Ibukota Provinsi Kalimantan Barat berada di Kota Pontianak. Provinsi Kalimantan
Barat merupakan provinsi terluas keempat setelah Papua, Kalimantan Timur dan
Kalimantan Tengah. kalimantan Barat berbatasan darat dengan negara bagian
Sarawak, Malaysia.
ARTI LAMBANG PROVINSI KALIMANTAN BARAT
- Bentuk dari Lambang Daerah Kalimantan Barat ialah bersudut lima, yang berarti Pancasila, dimaksudkan Kalimantan Barat adalah sebagian dari wilayah Negara Kesatuan Republik Indonesia yang bersendikan Pancasila.
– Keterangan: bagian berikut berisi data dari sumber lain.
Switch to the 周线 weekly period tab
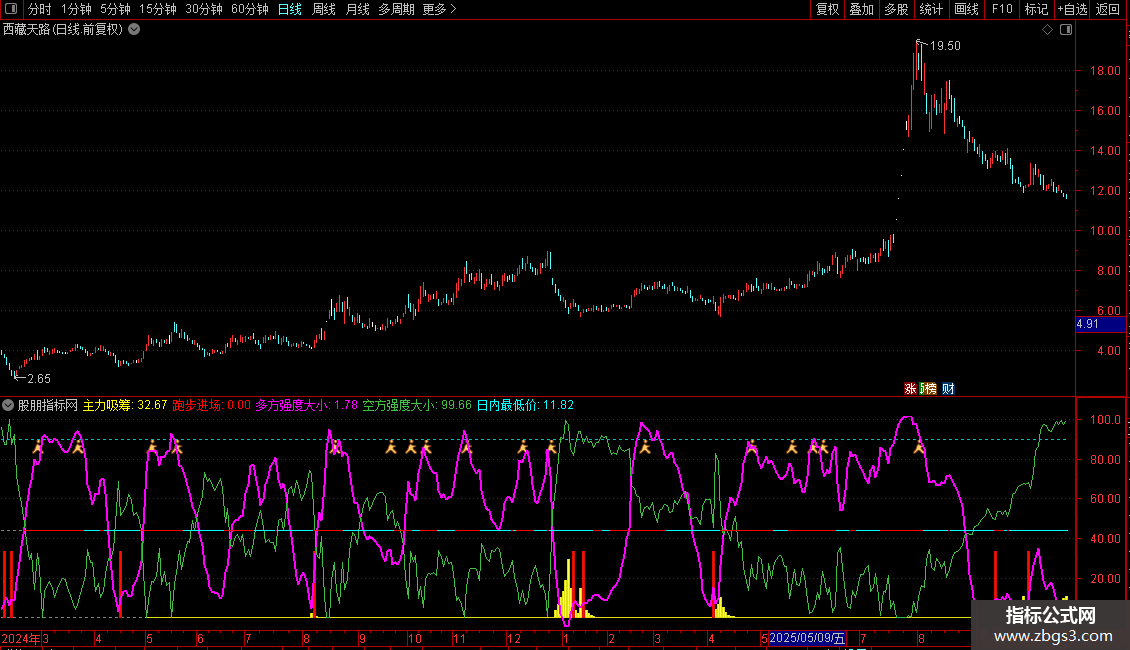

- Warna yang dipakai pada Lambang Daerah adalah enam, yaitu hijau muda, hijau tua, putih, kuning emas, merah dan hitam.
- Warna dasar adalah hijau muda, menunjukkan kesuburan Daerah Tingkat I Kalimantan Barat.
- Warna perisai, mandau dan keris adalah putih, dimaksudkan bahwa pusaka-pusaka itu suci murni.
- Perisai, mandau dan keris adalah menggambarkan pusaka dan kebudayaan putra-putra daerah Kalimantan Barat.
- Padi dan kapas melambangkan cukup pangan dan sandang.
- Garis putih yang melintang di tengah-tengah melukiskan garis Khatulistiwa.
- Kapas yang berjumlah 17, nyala api yang berjumlah 8 dan padi yang berjumlah 45 melambangkan Kalimantan Barat sebagai bagian dari wilayah Negara Kesatuan Republik Indonesia yang diproklamirkan pada tanggal 17 Agustus 1945.
- Padi dan kapas diikat dengan pita yang bersudut empat, yang berarti Catur Karsa, yakni kesungguhan, kejujuran, kegotong royongan dan kekeluargaan. Dengan Catur Karsa ini dimaksudkan terlaksananya kesejahteraan yang merata.
- Tulisan Akcaya berarti tak kunjung binasa atau dengan keuletan pantang menyerah.
- Tulisan Akcaya ini di atas dasar putih dalam tiga lipatan, yang berarti tiga Kerangka Revolusi Nasional Indonesia, yakni : membentuk Negara Kesatuan Republik Indonesia yang berwilayah dari Sabang sampai Merauke, menuju masyarakat adil dan makmur materiil dan spirituil dan mempererat hubungan dengan semua bangsa dan negara di seluruh dunia.